Text shown:
Start

Page MenuHomePhabricator

Setup NSS inside containers used in Tool Labs
Closed, ResolvedPublic

Description

Containers need a NSS config that contacts the labs LDAP for user / group information. This is required because:

  1. Our cluster enforces that tools must run as a specific UID that's associated with their LDAP account. This is both to protect against issues when tools run as root inside containers, and to make NFS permissions work ok.
  2. There is no user entry for this UID / GID inside the container (/etc/passwd, /etc/group, etc). This will cause programs that attempt to get the name of current user (Which is a lot of them) to crash

Figure out what is the appropriate NSS configuration to use inside containers, as well as how to best refresh and redeploy them.

Options include:

  1. Bake them into the container. This is simplest, but then rebuild and redeploy can take a while when needed
  2. Write the config out with puppet in the k8s worker nodes, mount it readonly by default with an admission controller
  3. Something else.

(1) might be the simplest / right thing to do, but it'll make our containers useless outside of labs environment. (2) is a bit ugly but very effective, and decouples container building from our environment specific stuff. (3) could be ConfigMap or similar alternative, but I am not too sure those will work in a reasonably foolproof manner.

Event Timeline

This should also run without nscd / nslcd caching daemons.

I realized after reading through more documentaiton that I don't actually want PAM but I want NSS.

yuvipanda renamed this task from Setup PAM inside containers used in Tool Labs to Setup NSS inside containers used in Tool Labs.May 10 2016, 7:56 AM
yuvipanda updated the task description. (Show Details)

It's actually NSS, not PAM.

After some experimentation, libnss-ldapd which is the recommended setup, works *almost flawlessly* out of the box, except for the fact that it requires nslcd be running :( This is unideal, since we'd like one container to have only logical process. We'd have to have some form of init process in each container to manage nslcd, and resource accounting becomes problematic as well. I'd very much prefer to not do this.

End

Word and element locating data

Start

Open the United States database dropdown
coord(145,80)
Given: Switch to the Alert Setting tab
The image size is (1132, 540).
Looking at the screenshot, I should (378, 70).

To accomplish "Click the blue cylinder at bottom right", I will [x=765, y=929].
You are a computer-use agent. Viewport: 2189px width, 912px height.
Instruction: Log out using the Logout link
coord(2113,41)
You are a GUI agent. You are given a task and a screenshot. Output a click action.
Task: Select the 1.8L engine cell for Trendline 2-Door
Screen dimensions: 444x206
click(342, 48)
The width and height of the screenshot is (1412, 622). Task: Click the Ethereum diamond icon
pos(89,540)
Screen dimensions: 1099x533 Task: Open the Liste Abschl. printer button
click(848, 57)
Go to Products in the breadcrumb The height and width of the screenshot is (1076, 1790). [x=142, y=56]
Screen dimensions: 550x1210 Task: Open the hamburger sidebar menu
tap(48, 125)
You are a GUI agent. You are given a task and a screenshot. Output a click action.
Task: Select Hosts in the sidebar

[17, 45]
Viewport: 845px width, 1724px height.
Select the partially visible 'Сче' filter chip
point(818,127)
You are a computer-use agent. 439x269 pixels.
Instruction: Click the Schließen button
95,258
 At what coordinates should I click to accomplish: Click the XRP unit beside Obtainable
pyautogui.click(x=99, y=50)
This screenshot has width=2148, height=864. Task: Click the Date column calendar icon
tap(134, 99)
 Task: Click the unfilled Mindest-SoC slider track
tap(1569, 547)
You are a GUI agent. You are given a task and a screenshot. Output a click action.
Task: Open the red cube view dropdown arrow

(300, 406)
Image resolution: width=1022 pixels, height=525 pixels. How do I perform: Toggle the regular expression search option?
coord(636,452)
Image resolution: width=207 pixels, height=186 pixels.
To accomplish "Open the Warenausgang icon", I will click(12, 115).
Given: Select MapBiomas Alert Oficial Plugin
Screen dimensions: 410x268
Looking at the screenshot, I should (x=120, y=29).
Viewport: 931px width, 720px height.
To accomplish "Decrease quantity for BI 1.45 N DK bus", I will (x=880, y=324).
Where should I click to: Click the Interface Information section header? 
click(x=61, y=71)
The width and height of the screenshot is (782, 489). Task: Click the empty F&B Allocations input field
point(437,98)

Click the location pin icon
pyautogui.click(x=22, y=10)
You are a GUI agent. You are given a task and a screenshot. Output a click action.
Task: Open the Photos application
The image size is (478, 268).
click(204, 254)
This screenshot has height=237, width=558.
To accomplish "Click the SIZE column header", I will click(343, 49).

End

Exercise instructions:
**A)** List every option that the Phabricator task on NSS setup in Tool Labs containers gives under "Options include:".
**B)** Continue the Phabricator task on NSS setup in Tool Labs containers, starting after its last sentence.

Expected responses:
**A)**
1. Bake them into the container.
2. Write the config out with puppet in the k8s worker nodes, mount it readonly by default with an admission controller.
3. Something else.

**B)**
The other option is libnss-ldap, which is older, buggier, doesn't seem to support all the features of libnss-ldapd, but doesn't require a daemon. @MoritzMuehlenhoff explicitly recommended against it, so I'd prefer to not use it, but it does work without requiring a daemon for most cases (doesn't support multiple groups per user it looks like. Maybe that's just a configuration issue?). we also use libnss-ldapd in labs already, so this would be a confusing change-up.

Our options realistically are:

  1. Figure out a way to run libnss-ldapd in containers without requiring the nslcd daemon
  2. Run nslcd one per worker node via a kubernetes daemonset (which were designed for use cases like this), and mount the socket on all containers with an admission controller. This should be ok if we are comfortable with the security implications of this.
  3. Something else not listed here, hackier or nicer.

Ideally we could do (1), but barring that, I'm leaning towards (2) mostly because I can't think of (3)

If we go with (2) we've to somehow configure libnss-ldapd to not try to install nslcd itself but to just talk to the appropriate socket.

The data presented by nslcd is identical to all hosts, so exploring (2) seems best to me.

After more discussion with @MoritzMuehlenhoff the options for following (2) are:

  1. Patch libnss-ldapd source package to build a libnss-ldapd-plain binary package, and remember to keep forward porting this all new releases. This can just go into one of our deb repos.
  2. Make a custom local build of libnss-ldapd without the nslcd dependency, and just dpkg -i it in the container. This is simpler than (1) but still complex.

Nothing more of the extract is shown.